Metadata-Version: 2.4
Name: fitmyllm
Version: 0.3.110
Summary: Find the best local AI model for your GPU — terminal UI
Project-URL: Homepage, https://www.fitmyllm.com
Project-URL: Documentation, https://www.fitmyllm.com/?tab=mcp
Author: Davide Zingaro
License-Expression: AGPL-3.0-or-later
Keywords: gpu,llm,local-ai,model-recommendation,ollama,tui,vram
Classifier: Development Status :: 4 - Beta
Classifier: Environment :: Console
Classifier: Intended Audience :: Developers
Classifier: Intended Audience :: Science/Research
Classifier: License :: OSI Approved :: GNU Affero General Public License v3 or later (AGPLv3+)
Classifier: Programming Language :: Python :: 3
Classifier: Programming Language :: Python :: 3.10
Classifier: Programming Language :: Python :: 3.11
Classifier: Programming Language :: Python :: 3.12
Classifier: Programming Language :: Python :: 3.13
Classifier: Topic :: Scientific/Engineering :: Artificial Intelligence
Classifier: Topic :: System :: Hardware
Requires-Python: >=3.10
Requires-Dist: httpx>=0.27
Requires-Dist: textual>=3.0
Description-Content-Type: text/markdown

# fitmyllm

Run the right LLM locally. Automatically.

## Install

```bash
pip install fitmyllm
```

Or run without installing:

```bash
pipx run fitmyllm
```

## Setup

Get your free API key at [fitmyllm.com/?tab=mcp](https://www.fitmyllm.com/?tab=mcp), then:

```bash
fitmyllm setup
# Paste your API key (starts with fml_)
```

Or set it as an environment variable:

```bash
export FITMYLLM_API_KEY=fml_your_key_here
```

## Run

```bash
fitmyllm                      # Interactive TUI (9 modes)
fitmyllm chat <model>         # Chat directly with a model
fitmyllm benchmark            # Run a speed benchmark
fitmyllm my-benchmarks        # View your submitted benchmarks
fitmyllm telemetry on|off     # Toggle anonymous speed telemetry
```

## Features

### Main screens

| Screen | Description |
|--------|-------------|
| **Quick Run** | Zero-config: detect GPU → recommend best model → download GGUF → start server → chat.

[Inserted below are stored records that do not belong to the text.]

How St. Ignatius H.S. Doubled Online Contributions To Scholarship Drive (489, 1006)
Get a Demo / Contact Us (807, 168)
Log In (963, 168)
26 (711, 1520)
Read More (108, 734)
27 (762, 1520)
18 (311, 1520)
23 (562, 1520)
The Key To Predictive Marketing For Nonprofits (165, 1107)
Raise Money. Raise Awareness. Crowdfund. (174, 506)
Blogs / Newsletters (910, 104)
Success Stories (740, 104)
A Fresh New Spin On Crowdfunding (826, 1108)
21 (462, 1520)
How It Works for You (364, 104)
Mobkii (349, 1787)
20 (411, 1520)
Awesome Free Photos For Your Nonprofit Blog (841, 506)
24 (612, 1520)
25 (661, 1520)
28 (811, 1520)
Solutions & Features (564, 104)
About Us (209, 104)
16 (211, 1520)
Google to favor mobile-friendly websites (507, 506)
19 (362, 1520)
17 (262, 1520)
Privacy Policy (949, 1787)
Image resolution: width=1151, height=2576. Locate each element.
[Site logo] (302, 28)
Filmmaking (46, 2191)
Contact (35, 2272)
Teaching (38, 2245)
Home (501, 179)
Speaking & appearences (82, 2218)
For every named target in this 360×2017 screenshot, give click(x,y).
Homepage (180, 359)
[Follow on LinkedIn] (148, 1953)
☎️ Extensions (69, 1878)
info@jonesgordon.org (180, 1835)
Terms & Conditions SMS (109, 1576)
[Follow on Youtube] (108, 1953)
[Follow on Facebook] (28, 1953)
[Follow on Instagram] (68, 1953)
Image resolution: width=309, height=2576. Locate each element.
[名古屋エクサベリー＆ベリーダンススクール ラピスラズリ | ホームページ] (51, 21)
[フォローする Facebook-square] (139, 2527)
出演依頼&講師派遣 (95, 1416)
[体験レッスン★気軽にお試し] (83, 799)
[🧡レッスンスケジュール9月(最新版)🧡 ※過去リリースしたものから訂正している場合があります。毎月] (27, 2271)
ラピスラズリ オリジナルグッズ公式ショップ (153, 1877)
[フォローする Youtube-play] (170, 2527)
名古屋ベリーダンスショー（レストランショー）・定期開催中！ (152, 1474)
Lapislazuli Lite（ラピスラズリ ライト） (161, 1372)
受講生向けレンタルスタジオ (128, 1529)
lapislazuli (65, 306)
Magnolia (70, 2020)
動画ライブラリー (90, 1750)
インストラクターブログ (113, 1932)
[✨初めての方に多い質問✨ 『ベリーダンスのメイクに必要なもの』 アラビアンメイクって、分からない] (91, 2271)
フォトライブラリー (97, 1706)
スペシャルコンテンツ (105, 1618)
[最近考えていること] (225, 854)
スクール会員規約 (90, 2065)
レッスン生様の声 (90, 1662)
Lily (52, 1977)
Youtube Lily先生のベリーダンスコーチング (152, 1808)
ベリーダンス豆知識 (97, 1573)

No decisions needed |
| **Find Models** | Auto-detect GPU, 18+ filters (use case, context, size, family, quant, speed, KV cache, capabilities, 14 benchmark minimums, 19 sort options including per-benchmark ranking), multi-GPU support |
| **Find GPU** | GPU recommendations for any model with budget, speed, vendor, and quant filters |
| **Enterprise** | 10-tab deployment analysis: overview, risk, checklist, TCO, scaling, SLA, GPU matrix, performance, fine-tuning, architecture |
| **Model Library** | Browse all installed models from every backend (Ollama, llama-server, local GGUF). Chat, delete, disk usage |
| **Tier List** | Models and GPUs ranked S-F with cloud GPU alternatives |
| **Benchmarks** | Leaderboard sortable by 8 benchmark metrics |
| **GPU Prices** | Search and compare GPU pricing with vendor filter |
| **Run Benchmark** | Select from installed/recommended models, backend-agnostic speed test with community comparison |

### Live Speed Metrics

Chat shows real-time tok/s during streaming and a summary after each response:

```
42.3 tok/s · 210ms TTFT · 156 tokens
```

### Community Speed Telemetry

When opted in (`fitmyllm telemetry on`), the CLI silently collects anonymous speed metrics (tok/s, TTFT) during chat sessions and uploads them to improve predictions. No message content is ever sent.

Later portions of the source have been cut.